> [DOCUMENT SOURCE]
((

M. Cardinal, j'ai été interpellée par votre article affirmant que les maires de la métropole étaient coupables d'une «grande irresponsabilité financière et un déplorable laisser-aller urbanistique», dans leur incapacité à prioriser l'un des trois projets de prolongement du réseau de métro à Montréal, Laval et Longueuil.

Tout d'abord, je m'interroge sur la pertinence de la surenchère politique sur la place publique avec le prolongement du métro présentement, étant entendu que le bureau de projet de l'AMT est en plein travail, son mandat étant bien balisé et son échéancier très clair!  Alors, laissons-le travailler.

Des consensus

Ensuite, le consensus que vous évoquez relativement au prolongement de la ligne bleue est-il bien fondé ? Il y a bien un décret daté de 1999; mais depuis, le seul consensus que je connaisse est celui qui veut que le bureau de projet de l'AMT étudie simultanément les trois projets de prolongement pour mesurer le potentiel d'achalandage de chacun des prolongements et les coûts reliés à leur réalisation. Ultimement, ce sont ces critères qui vont dicter les choix du gouvernement pour la phase 3 des études. Cela viendra dans 18 mois environ. Où est l'urgence de faire consensus, alors que les études simultanées ne sont pas encore complétées?

Un consensus, un vrai, est intervenu à la veille du budget Bachand, quand les maires se sont ralliés autour de l'idée d'une taxe graduelle sur le litre d'essence, afin d'assurer le financement à long terme du transport collectif. Cela a été totalement ignoré par le gouvernement du Québec. Force est d'admettre que les villes subissent une forte demande pour un accroissement de l'offre en transport collectif, mais que le financement nécessaire n'est pas au rendez-vous.

Autre consensus, dans les commentaires adressés relativement au projet de Plan métropolitain d'aménagement et de développement (PMAD), tandis que les maires se sont entendus sur l'importance de densifier le territoire plutôt que de l'étaler.  Des consensus donc, il y en a.  Mais, en bout de ligne, qui décidera?

La grande région métropolitaine

L'Agence métropolitaine de transport (AMT), la Communauté métropolitaine de Montréal (CMM), le ministère des Transports (MTQ),  le ministère des Affaires municipales, des Régions et de l'Occupation du territoire (MAMROT) participent tous au développement du réseau de transport et au développement du territoire dans la grande région métropolitaine. Toutefois, il n¹existe pas de ministère de la métropole à proprement parler,ni de comité ministériel de la métropole, ni de table de discussion politique sur les enjeux métropolitains.

))

> [MATÉRIEL FOURNI]
((

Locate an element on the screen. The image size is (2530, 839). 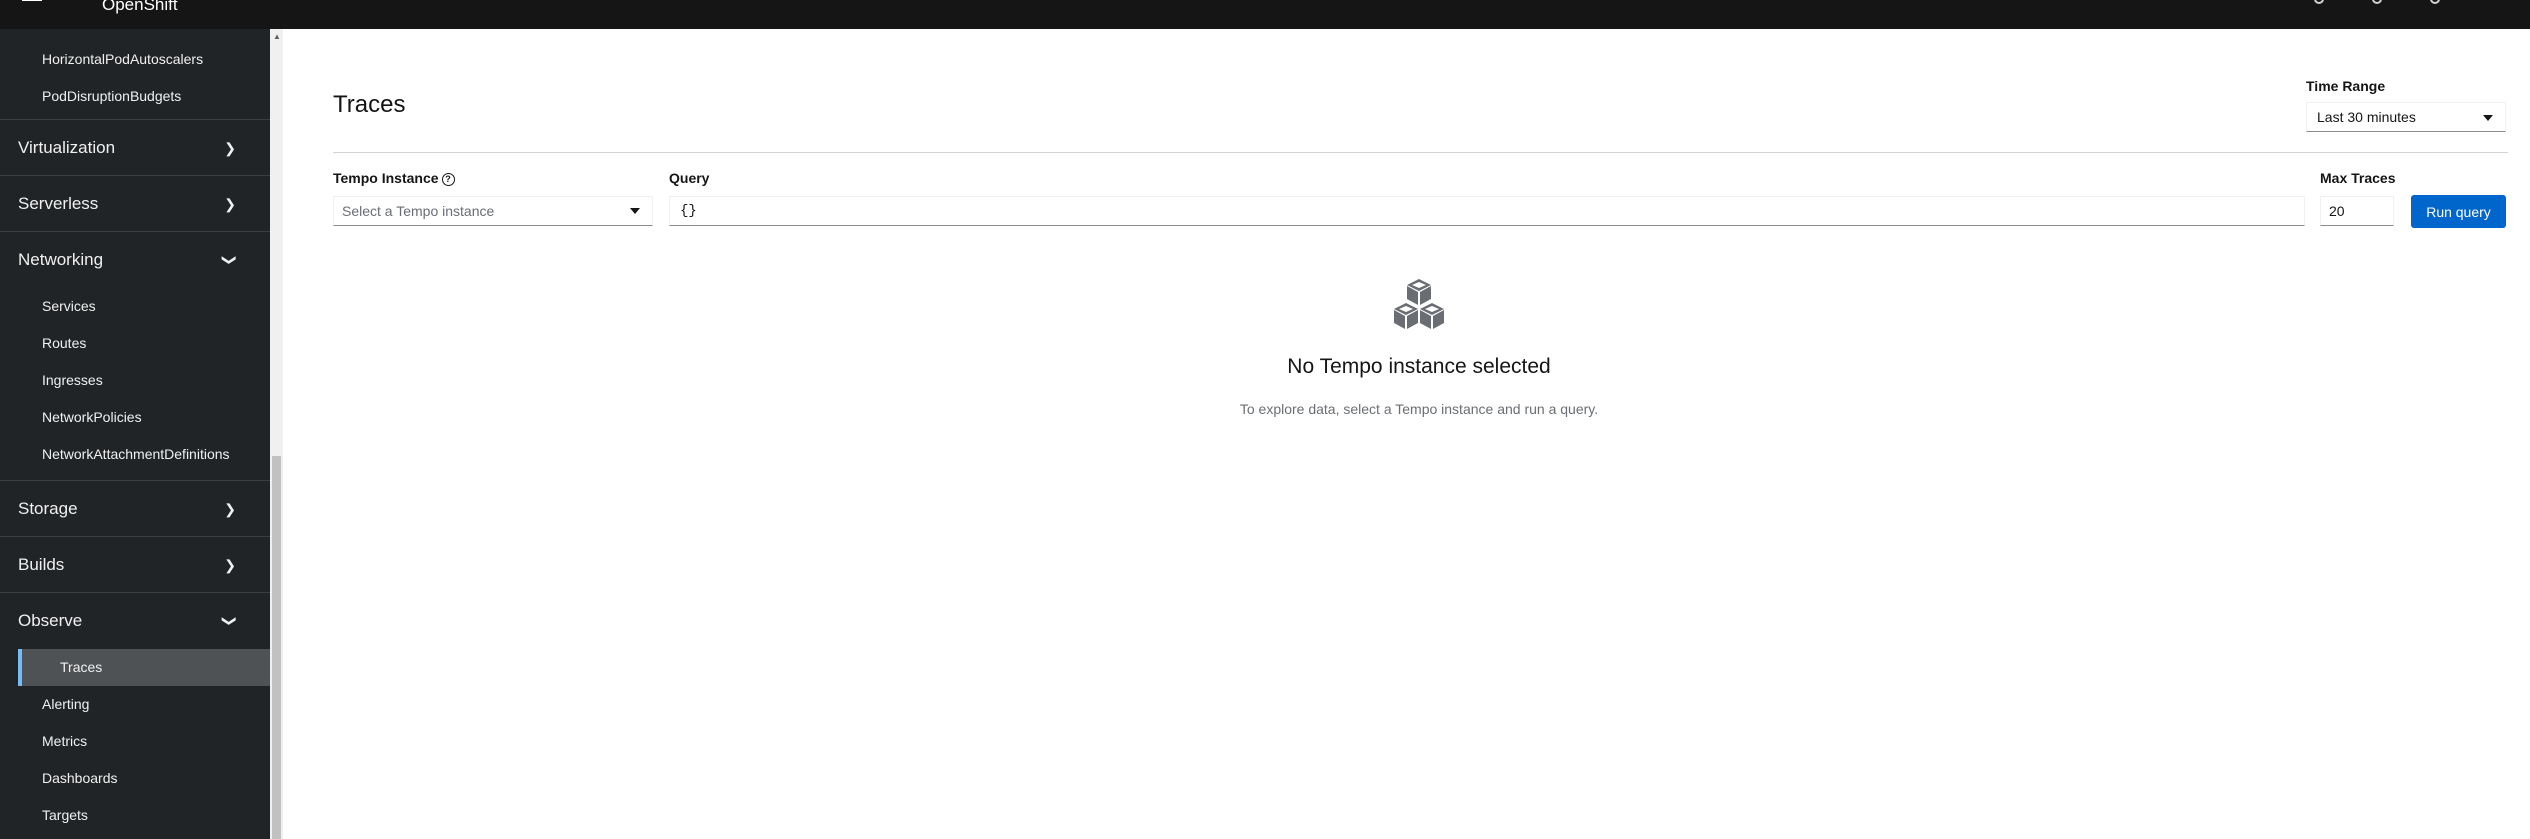
sidebar-section-builds: Builds ❯ is located at coordinates (135, 564).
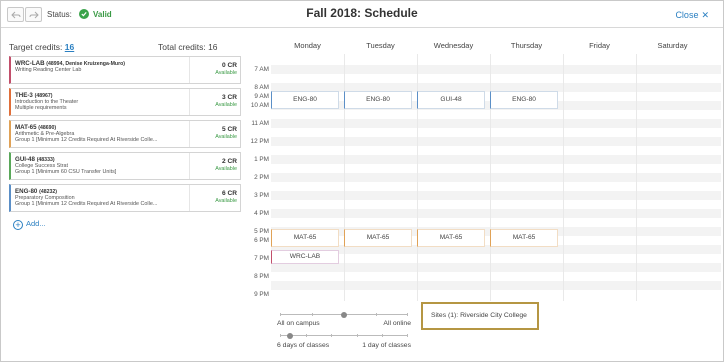  I want to click on target-credits: Target credits: 16, so click(42, 47).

))

> [CONSIGNE]
Répondez brièvement à ces questions sur le texte consacré au prolongement du métro :
1. De quelle année date le décret évoqué à propos de la ligne bleue ?
2. Autour de quelle idée les maires se sont-ils ralliés à la veille du budget Bachand ?
3. Sur quelle importance les maires se sont-ils entendus dans leurs commentaires sur le projet de PMAD ?

> [RÉSULTAT]
1. De 1999.
2. Une taxe graduelle sur le litre d'essence, pour assurer le financement à long terme du transport collectif.
3. L'importance de densifier le territoire plutôt que de l'étaler.